Indicating a popularity in the trend of flexible and co-working leases, on the same day of the Studio announcement, co-working company Spaces and flexible workspace provider Knotel issued press releases of their deals in New York City.
Spaces signed a 61,539 square-foot lease at 175 Pearl St. in the DUMBO neighborhood of Brooklyn. The company, which is owned by IWG, the global workplace company formerly known as Regus, will occupy part of the ground floor and the entire second and third floors at the Normandy Real Estate Partners property starting early next year.
In this deal, CBRE handled both tenant and landlord negotiations. Mark Ravesloot, Scott Sloves and Peter Danna represented Spaces. Neil King, Patrice Meagher, Paul Amrich, Jeff Fisher and Sacha Zarba represented Normandy.
It has been a busy month for Spaces, which recently signed a lease for 100,000 square feet at 787 Eleventh Ave. CBRE also brokered this deal. A joint venture of Bill Ackman’s hedge fund management company Pershing Square Capital Management and Georgetown Company had purchased the building from the Ford Motor Company for $255.5 million in July 2015, according to Real Capital Analytics.
The 464,000 square-foot structure built in 1929, was originally designed by Albert Kahn as a warehouse and showroom for Ford automobiles. It was redesigned for office use by Rafael Viñoly.
Also this month, Spaces signed a 10,989 square-foot lease at the Chrysler Building with Tishman Speyer and a lease with the Rockpoint Group for 33,192 square feet at 413 W. 14th St. Earlier in the summer, it leased 103,321 square feet at 287 Park Ave. South. JLL represented Spaces in each of those deals.
Knotel announced it finalized four leases totaling 31,973 square feet. The deals show the company’s activity throughout Manhattan—in Flatiron, Midtown, Union Square and Lower Manhattan.
In the largest transaction, Knotel leased 9,979 square feet at Winter Properties’ 26 W. 17th St. Knotel was represented by Elie Reiss of Skylight Leasing. The landlord was represented by Eric Cagner, Greg Wang, and Matt Sigel of Newark Knight Frank.

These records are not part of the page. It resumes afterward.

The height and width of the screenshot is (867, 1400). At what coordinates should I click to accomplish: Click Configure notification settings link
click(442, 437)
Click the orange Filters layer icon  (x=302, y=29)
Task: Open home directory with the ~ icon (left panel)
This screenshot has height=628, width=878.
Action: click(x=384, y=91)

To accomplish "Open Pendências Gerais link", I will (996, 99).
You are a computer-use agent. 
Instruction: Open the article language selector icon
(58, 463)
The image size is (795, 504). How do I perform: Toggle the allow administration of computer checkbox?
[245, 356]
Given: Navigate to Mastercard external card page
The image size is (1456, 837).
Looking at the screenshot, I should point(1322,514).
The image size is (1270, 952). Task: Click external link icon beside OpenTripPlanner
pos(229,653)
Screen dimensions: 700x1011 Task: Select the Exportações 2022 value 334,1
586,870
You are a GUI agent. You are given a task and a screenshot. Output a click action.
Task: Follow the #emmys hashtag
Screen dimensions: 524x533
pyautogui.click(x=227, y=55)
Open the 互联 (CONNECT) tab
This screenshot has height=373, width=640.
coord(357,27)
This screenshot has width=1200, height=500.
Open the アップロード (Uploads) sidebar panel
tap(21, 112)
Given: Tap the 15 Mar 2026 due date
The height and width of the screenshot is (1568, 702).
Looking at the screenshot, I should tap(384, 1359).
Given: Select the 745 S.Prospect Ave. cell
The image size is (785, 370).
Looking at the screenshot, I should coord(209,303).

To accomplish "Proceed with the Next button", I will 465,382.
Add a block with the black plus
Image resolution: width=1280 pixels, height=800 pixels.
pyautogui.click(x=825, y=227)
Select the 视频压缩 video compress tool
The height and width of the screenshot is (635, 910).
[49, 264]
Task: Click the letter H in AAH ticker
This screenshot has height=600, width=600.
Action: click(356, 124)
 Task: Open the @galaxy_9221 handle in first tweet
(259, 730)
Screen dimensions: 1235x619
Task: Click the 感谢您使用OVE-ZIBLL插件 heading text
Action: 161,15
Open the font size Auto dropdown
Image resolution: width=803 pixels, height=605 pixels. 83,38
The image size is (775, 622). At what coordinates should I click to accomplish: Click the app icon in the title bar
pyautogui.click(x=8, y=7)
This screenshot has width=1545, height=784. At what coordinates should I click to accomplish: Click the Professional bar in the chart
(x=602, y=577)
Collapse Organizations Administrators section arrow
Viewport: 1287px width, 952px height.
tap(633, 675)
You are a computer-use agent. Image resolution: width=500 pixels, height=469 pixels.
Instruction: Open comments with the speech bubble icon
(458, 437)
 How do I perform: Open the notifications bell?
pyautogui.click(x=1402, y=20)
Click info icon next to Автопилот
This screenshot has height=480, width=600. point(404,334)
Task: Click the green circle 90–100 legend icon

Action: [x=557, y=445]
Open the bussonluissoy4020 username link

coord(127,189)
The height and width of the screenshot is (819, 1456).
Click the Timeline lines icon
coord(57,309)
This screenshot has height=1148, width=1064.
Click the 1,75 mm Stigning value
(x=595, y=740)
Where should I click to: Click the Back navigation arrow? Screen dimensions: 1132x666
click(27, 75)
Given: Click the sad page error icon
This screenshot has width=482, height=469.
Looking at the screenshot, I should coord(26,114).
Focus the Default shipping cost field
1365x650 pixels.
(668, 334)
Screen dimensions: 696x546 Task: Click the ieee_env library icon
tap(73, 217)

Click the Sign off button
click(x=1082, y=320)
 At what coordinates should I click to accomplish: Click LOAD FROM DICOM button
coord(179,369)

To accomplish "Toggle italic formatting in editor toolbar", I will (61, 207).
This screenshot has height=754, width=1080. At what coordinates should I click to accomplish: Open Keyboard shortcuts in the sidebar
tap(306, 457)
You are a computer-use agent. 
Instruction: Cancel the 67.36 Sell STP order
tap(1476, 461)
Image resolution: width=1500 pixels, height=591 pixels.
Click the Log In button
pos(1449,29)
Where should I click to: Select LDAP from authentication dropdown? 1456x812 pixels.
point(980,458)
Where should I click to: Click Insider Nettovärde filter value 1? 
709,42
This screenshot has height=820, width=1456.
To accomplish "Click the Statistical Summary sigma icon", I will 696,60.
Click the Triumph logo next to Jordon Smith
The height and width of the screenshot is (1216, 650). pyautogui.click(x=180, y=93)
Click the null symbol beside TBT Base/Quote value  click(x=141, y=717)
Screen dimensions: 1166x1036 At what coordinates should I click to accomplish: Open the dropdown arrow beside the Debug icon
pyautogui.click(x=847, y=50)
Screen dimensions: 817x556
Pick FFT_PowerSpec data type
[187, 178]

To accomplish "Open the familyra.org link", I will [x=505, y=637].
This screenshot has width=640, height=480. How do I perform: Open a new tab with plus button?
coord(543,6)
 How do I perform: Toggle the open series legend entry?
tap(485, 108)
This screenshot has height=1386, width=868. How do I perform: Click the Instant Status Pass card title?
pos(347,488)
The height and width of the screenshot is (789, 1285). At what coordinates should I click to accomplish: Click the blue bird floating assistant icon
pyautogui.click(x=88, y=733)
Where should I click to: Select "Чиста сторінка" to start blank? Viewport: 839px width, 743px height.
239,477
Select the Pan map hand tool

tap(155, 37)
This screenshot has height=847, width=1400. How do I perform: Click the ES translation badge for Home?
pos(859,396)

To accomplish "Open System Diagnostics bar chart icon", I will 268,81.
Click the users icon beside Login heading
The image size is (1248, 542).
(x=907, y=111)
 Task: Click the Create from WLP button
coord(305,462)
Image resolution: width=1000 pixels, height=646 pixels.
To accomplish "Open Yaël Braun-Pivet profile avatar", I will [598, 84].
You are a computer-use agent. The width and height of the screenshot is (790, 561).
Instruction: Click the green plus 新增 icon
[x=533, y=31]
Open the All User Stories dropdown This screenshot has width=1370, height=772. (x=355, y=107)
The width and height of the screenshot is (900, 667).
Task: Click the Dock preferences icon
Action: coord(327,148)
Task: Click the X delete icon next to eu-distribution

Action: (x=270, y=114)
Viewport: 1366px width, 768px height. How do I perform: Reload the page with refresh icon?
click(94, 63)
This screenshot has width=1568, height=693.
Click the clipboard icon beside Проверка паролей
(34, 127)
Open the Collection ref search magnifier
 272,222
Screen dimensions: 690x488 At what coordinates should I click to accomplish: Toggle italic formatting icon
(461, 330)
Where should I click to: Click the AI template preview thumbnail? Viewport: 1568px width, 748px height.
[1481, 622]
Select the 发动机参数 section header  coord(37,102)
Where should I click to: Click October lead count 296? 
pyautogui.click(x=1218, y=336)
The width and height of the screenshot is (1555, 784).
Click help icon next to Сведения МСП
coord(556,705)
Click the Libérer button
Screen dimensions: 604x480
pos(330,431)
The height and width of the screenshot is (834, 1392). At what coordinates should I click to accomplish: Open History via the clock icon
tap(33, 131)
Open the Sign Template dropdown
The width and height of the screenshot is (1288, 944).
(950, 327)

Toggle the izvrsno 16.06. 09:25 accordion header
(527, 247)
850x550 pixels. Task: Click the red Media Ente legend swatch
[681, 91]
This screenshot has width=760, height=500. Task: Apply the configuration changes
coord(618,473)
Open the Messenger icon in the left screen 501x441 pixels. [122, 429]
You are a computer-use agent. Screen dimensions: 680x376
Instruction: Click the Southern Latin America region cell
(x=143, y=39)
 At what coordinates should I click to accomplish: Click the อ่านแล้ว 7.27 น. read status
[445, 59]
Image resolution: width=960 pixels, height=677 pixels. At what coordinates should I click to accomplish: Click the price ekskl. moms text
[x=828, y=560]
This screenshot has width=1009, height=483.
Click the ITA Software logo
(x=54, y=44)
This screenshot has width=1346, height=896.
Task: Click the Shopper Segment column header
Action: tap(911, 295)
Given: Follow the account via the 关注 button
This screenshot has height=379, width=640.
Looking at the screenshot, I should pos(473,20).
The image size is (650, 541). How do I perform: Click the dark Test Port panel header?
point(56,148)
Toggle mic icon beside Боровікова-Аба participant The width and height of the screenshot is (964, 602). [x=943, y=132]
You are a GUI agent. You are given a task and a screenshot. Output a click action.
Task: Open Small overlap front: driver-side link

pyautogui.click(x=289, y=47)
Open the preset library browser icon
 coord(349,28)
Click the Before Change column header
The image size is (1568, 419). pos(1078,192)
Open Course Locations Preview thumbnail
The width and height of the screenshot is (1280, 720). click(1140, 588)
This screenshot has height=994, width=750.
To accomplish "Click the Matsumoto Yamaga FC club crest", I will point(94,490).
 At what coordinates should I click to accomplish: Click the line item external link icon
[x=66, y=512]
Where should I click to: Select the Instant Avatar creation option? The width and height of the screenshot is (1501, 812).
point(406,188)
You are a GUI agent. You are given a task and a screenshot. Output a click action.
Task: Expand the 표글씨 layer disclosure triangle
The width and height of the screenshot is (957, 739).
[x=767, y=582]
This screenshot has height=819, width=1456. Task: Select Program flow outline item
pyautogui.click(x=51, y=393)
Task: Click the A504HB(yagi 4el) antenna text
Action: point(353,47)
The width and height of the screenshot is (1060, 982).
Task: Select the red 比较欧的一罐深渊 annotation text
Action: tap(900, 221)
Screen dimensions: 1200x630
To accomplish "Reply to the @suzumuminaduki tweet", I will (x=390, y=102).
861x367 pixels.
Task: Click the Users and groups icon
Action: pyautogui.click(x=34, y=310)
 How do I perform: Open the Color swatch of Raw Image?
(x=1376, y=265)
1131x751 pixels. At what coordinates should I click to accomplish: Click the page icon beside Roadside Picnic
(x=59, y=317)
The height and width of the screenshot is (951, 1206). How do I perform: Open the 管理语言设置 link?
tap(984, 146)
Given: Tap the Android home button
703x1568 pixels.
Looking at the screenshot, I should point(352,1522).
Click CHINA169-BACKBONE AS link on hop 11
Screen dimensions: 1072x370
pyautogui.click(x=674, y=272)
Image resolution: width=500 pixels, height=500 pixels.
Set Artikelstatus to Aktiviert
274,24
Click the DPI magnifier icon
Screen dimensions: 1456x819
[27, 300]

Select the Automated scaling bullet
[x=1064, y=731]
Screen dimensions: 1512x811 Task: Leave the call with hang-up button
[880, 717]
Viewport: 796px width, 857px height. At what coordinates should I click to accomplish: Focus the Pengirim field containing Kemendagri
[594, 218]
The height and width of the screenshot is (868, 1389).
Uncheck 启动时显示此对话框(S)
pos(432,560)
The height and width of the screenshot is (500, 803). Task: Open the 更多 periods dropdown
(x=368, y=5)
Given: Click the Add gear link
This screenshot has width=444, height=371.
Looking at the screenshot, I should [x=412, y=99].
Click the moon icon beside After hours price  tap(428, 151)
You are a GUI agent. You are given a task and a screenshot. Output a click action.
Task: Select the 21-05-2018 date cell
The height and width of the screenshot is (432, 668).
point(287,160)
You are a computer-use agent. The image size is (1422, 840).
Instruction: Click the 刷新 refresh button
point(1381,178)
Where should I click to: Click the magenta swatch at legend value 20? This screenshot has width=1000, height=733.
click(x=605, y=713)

Knotel expanded its footprint at AR Global’s 200 West 41st St., leasing an additional 8,780 square feet, totaling its presence in the building to 35,120 square feet. It rented an additional 8,541 square feet to occupy a total of 32,016 square feet at Square West’s 5-9 Union Square West. Knotel also signed a 4,673 square-foot lease at Moinian Group’s 90 John St.